• Exercise details: Print all entries word for word.

[Saved entries]
-*-*-

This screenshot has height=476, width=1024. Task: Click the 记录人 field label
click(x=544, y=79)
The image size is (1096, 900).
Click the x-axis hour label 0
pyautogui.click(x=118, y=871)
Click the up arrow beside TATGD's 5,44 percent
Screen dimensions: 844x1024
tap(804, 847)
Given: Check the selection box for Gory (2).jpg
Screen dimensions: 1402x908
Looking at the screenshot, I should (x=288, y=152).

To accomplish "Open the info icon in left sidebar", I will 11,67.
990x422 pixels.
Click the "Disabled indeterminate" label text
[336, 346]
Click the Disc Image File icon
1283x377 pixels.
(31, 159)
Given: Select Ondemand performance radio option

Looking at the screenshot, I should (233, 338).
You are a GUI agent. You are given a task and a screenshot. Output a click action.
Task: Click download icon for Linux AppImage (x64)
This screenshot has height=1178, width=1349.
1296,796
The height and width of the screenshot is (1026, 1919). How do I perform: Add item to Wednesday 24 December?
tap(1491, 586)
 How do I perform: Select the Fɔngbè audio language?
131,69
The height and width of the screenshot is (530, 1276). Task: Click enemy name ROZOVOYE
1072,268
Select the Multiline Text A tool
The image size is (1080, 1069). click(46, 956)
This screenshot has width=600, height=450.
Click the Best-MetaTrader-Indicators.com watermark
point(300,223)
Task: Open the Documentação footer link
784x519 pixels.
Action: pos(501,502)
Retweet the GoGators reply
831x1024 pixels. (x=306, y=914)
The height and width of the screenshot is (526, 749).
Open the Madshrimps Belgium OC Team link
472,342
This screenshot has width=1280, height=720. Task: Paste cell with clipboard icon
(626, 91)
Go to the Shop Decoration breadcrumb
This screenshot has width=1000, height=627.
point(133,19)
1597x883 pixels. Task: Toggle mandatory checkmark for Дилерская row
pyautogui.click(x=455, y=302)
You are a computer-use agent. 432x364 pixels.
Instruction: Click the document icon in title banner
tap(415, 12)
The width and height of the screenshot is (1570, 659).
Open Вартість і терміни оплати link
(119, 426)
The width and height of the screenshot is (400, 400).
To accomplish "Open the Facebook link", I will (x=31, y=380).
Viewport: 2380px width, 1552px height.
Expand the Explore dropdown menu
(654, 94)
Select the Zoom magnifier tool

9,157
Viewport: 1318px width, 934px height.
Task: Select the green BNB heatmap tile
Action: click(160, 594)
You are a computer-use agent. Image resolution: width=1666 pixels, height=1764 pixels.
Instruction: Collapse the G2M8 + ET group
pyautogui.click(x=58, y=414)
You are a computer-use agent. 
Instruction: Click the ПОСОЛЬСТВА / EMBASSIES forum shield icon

-*-*-

• Answer space:
This screenshot has height=476, width=1024. Task: Click the 记录人 field label
click(x=544, y=79)
The image size is (1096, 900).
Click the x-axis hour label 0
pyautogui.click(x=118, y=871)
Click the up arrow beside TATGD's 5,44 percent
Screen dimensions: 844x1024
tap(804, 847)
Given: Check the selection box for Gory (2).jpg
Screen dimensions: 1402x908
Looking at the screenshot, I should (x=288, y=152).

To accomplish "Open the info icon in left sidebar", I will 11,67.
990x422 pixels.
Click the "Disabled indeterminate" label text
[336, 346]
Click the Disc Image File icon
1283x377 pixels.
(31, 159)
Given: Select Ondemand performance radio option

Looking at the screenshot, I should (233, 338).
You are a GUI agent. You are given a task and a screenshot. Output a click action.
Task: Click download icon for Linux AppImage (x64)
This screenshot has height=1178, width=1349.
1296,796
The height and width of the screenshot is (1026, 1919). How do I perform: Add item to Wednesday 24 December?
tap(1491, 586)
 How do I perform: Select the Fɔngbè audio language?
131,69
The height and width of the screenshot is (530, 1276). Task: Click enemy name ROZOVOYE
1072,268
Select the Multiline Text A tool
The image size is (1080, 1069). click(46, 956)
This screenshot has width=600, height=450.
Click the Best-MetaTrader-Indicators.com watermark
point(300,223)
Task: Open the Documentação footer link
784x519 pixels.
Action: pos(501,502)
Retweet the GoGators reply
831x1024 pixels. (x=306, y=914)
The height and width of the screenshot is (526, 749).
Open the Madshrimps Belgium OC Team link
472,342
This screenshot has width=1280, height=720. Task: Paste cell with clipboard icon
(626, 91)
Go to the Shop Decoration breadcrumb
This screenshot has width=1000, height=627.
point(133,19)
1597x883 pixels. Task: Toggle mandatory checkmark for Дилерская row
pyautogui.click(x=455, y=302)
You are a computer-use agent. 432x364 pixels.
Instruction: Click the document icon in title banner
tap(415, 12)
The width and height of the screenshot is (1570, 659).
Open Вартість і терміни оплати link
(119, 426)
The width and height of the screenshot is (400, 400).
To accomplish "Open the Facebook link", I will (x=31, y=380).
Viewport: 2380px width, 1552px height.
Expand the Explore dropdown menu
(654, 94)
Select the Zoom magnifier tool

9,157
Viewport: 1318px width, 934px height.
Task: Select the green BNB heatmap tile
Action: click(160, 594)
You are a computer-use agent. Image resolution: width=1666 pixels, height=1764 pixels.
Instruction: Collapse the G2M8 + ET group
pyautogui.click(x=58, y=414)
You are a computer-use agent. 
Instruction: Click the ПОСОЛЬСТВА / EMBASSIES forum shield icon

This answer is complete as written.